Frédéric Teppe has a superpower. He can literally see into matter. A superhero? More like a "sociologist of electrons", as the physicist calls himself. With his colleagues at the Charles Coulomb Laboratory*, he has been studying the behavior of these elementary particles for years. " Plasma oscillations, or electron waves, can propagate through transistors to generate or detect electromagnetic waves at Terahertz frequencies", explains the specialist. These Terahertz waves are located in the electromagnetic spectrum between microwaves and infrared. While mankind has long been "totally blind in this frequency range", Terahertz wave tamers have shed light on their extraordinary properties...

See through

"These are non-ionizing waves, which are therefore harmless to health, and have a high penetrating power, enabling them to penetrate different types of material, including fabric, plastic and composite materials, and providing a contrast far superior to that of X-rays". These are properties that Frédéric Teppe and his colleagues Wojciech Knap, Nina Dyakonova and Pierre Solignac decided to develop by founding the start-up T-Waves Technologies in 2013, which has now become Terakaliswinner of no less than 4 innovation awards. A company all the more remarkable in that "it's quite rare to see applications coming out of a fundamental physics laboratory".notes Frédéric Teppe.
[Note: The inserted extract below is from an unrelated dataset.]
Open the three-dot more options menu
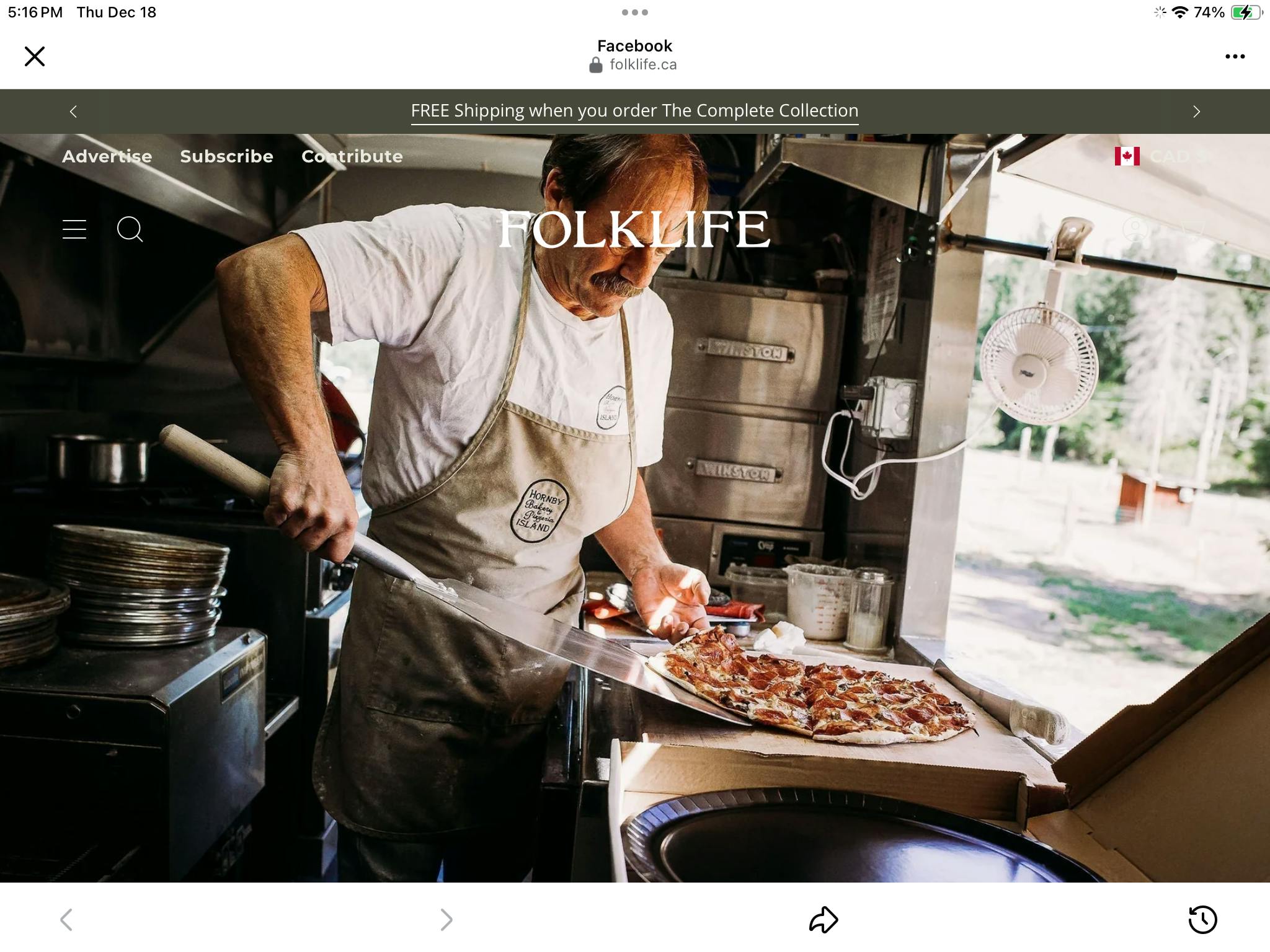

And to turn this into a reality, we had to convince manufacturers of the full potential of Terahertz waves. While some were hesitant at first, they soon realized that this ability to probe the intimacy of materials could prove very useful. "During one of our first presentations, one of our colleagues took off her pendant and put it in an envelope. We then demonstrated that our device could literally see the pendant through the envelope", recalls Frédéric Teppe.

Non-destructive testing

The company, which now has 20 employees, is banking on this technology to enter the field of non-destructive evaluation and testing of materials for the scientific and industrial sectors. "Until now, to check that a part was free of defects, you had to destroy it to look inside, but thanks to Terahertz waves, we can now assess the quality of materials in great detail, while leaving them intact. As a result, the technology has a place of choice in the aeronautics and automotive sectors, which are heavy consumers of plastic and composite materials, through which Terahertz waves easily pass. " We can, for example, inspect the wings of a plane or the body of a helicopter for any defects," explains the physicist. Transport safety is one of the many superpowers of Terahertz waves.

From wheat to luxury

Terahertz waves are about to invade our daily lives, and applications abound. A revolution is in the offing in the field of agronomy, where they can be used to determine the water stress of plants, so as to better adapt irrigation. In the parcel distribution chain, where they can be used to detect any dangerous contents. In medical imaging, where they could be used to detect the subcutaneous ramifications of a melanoma through the skin. In telecommunications, which could reach unprecedented speeds. But also in the luxury goods sector: "We can, for example, look through a tube of lipstick to see if there are any bubbles in the paste and guarantee the quality of the product", explains Frédéric Teppe. Sky is the limit?